• **ACTIVITY**:
The output must be the data, printed exactly as written.

• **DATA**:
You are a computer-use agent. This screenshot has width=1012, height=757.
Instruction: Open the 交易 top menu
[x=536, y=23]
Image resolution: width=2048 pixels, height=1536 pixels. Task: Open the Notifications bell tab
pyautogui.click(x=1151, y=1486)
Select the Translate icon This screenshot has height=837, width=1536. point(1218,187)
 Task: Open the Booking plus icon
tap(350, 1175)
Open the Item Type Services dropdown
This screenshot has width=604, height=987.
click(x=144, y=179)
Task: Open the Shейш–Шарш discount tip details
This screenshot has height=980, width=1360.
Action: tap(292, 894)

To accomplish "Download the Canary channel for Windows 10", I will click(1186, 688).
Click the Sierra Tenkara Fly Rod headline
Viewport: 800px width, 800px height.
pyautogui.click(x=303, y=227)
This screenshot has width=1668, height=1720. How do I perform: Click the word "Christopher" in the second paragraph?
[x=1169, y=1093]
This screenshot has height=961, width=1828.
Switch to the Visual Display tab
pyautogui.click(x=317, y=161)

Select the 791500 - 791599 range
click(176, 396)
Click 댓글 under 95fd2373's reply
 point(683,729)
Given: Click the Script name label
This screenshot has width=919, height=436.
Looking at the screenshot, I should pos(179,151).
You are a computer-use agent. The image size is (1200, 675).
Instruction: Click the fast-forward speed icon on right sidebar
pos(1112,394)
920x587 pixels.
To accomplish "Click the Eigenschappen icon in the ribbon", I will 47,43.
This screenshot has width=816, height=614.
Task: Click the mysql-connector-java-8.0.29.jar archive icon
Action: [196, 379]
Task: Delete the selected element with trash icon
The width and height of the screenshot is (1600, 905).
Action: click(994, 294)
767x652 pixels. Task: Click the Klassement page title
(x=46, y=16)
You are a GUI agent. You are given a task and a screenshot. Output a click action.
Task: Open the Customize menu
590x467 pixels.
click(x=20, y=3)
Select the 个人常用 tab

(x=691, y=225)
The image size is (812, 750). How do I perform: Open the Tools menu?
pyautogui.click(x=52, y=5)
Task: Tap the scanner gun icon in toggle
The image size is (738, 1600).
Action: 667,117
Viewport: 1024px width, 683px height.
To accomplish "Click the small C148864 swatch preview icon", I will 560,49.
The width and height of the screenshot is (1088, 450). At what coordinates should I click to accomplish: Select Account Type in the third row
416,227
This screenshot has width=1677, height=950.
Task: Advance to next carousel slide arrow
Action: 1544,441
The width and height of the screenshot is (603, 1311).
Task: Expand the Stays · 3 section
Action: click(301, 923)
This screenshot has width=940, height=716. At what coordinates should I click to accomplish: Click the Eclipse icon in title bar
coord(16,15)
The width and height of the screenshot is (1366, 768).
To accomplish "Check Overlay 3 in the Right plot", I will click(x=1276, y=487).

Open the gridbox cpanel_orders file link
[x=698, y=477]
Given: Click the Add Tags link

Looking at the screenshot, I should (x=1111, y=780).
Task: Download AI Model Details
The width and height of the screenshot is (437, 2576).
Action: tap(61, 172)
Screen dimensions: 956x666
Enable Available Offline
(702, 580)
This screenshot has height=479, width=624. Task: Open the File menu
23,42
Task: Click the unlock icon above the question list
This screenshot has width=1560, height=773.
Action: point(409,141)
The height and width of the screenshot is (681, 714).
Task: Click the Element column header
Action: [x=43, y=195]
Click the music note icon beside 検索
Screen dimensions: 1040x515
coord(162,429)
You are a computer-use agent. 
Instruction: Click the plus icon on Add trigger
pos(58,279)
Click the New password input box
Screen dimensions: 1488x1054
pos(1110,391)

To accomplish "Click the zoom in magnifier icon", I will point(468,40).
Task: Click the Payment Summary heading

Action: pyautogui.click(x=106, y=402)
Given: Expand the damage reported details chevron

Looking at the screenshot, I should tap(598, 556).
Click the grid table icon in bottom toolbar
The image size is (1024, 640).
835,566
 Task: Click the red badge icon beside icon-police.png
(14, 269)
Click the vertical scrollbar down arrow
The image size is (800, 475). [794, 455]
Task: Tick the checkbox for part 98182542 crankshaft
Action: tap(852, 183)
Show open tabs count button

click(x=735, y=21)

• **WORKED SOLUTION**:
You are a computer-use agent. This screenshot has width=1012, height=757.
Instruction: Open the 交易 top menu
[x=536, y=23]
Image resolution: width=2048 pixels, height=1536 pixels. Task: Open the Notifications bell tab
pyautogui.click(x=1151, y=1486)
Select the Translate icon This screenshot has height=837, width=1536. point(1218,187)
 Task: Open the Booking plus icon
tap(350, 1175)
Open the Item Type Services dropdown
This screenshot has width=604, height=987.
click(x=144, y=179)
Task: Open the Shейш–Шарш discount tip details
This screenshot has height=980, width=1360.
Action: tap(292, 894)

To accomplish "Download the Canary channel for Windows 10", I will click(1186, 688).
Click the Sierra Tenkara Fly Rod headline
Viewport: 800px width, 800px height.
pyautogui.click(x=303, y=227)
This screenshot has width=1668, height=1720. How do I perform: Click the word "Christopher" in the second paragraph?
[x=1169, y=1093]
This screenshot has height=961, width=1828.
Switch to the Visual Display tab
pyautogui.click(x=317, y=161)

Select the 791500 - 791599 range
click(176, 396)
Click 댓글 under 95fd2373's reply
 point(683,729)
Given: Click the Script name label
This screenshot has width=919, height=436.
Looking at the screenshot, I should pos(179,151).
You are a computer-use agent. The image size is (1200, 675).
Instruction: Click the fast-forward speed icon on right sidebar
pos(1112,394)
920x587 pixels.
To accomplish "Click the Eigenschappen icon in the ribbon", I will 47,43.
This screenshot has width=816, height=614.
Task: Click the mysql-connector-java-8.0.29.jar archive icon
Action: [196, 379]
Task: Delete the selected element with trash icon
The width and height of the screenshot is (1600, 905).
Action: click(994, 294)
767x652 pixels. Task: Click the Klassement page title
(x=46, y=16)
You are a GUI agent. You are given a task and a screenshot. Output a click action.
Task: Open the Customize menu
590x467 pixels.
click(x=20, y=3)
Select the 个人常用 tab

(x=691, y=225)
The image size is (812, 750). How do I perform: Open the Tools menu?
pyautogui.click(x=52, y=5)
Task: Tap the scanner gun icon in toggle
The image size is (738, 1600).
Action: 667,117
Viewport: 1024px width, 683px height.
To accomplish "Click the small C148864 swatch preview icon", I will 560,49.
The width and height of the screenshot is (1088, 450). At what coordinates should I click to accomplish: Select Account Type in the third row
416,227
This screenshot has width=1677, height=950.
Task: Advance to next carousel slide arrow
Action: 1544,441
The width and height of the screenshot is (603, 1311).
Task: Expand the Stays · 3 section
Action: click(301, 923)
This screenshot has width=940, height=716. At what coordinates should I click to accomplish: Click the Eclipse icon in title bar
coord(16,15)
The width and height of the screenshot is (1366, 768).
To accomplish "Check Overlay 3 in the Right plot", I will click(x=1276, y=487).

Open the gridbox cpanel_orders file link
[x=698, y=477]
Given: Click the Add Tags link

Looking at the screenshot, I should (x=1111, y=780).
Task: Download AI Model Details
The width and height of the screenshot is (437, 2576).
Action: tap(61, 172)
Screen dimensions: 956x666
Enable Available Offline
(702, 580)
This screenshot has height=479, width=624. Task: Open the File menu
23,42
Task: Click the unlock icon above the question list
This screenshot has width=1560, height=773.
Action: point(409,141)
The height and width of the screenshot is (681, 714).
Task: Click the Element column header
Action: [x=43, y=195]
Click the music note icon beside 検索
Screen dimensions: 1040x515
coord(162,429)
You are a computer-use agent. 
Instruction: Click the plus icon on Add trigger
pos(58,279)
Click the New password input box
Screen dimensions: 1488x1054
pos(1110,391)

To accomplish "Click the zoom in magnifier icon", I will point(468,40).
Task: Click the Payment Summary heading

Action: pyautogui.click(x=106, y=402)
Given: Expand the damage reported details chevron

Looking at the screenshot, I should tap(598, 556).
Click the grid table icon in bottom toolbar
The image size is (1024, 640).
835,566
 Task: Click the red badge icon beside icon-police.png
(14, 269)
Click the vertical scrollbar down arrow
The image size is (800, 475). [794, 455]
Task: Tick the checkbox for part 98182542 crankshaft
Action: tap(852, 183)
Show open tabs count button

click(x=735, y=21)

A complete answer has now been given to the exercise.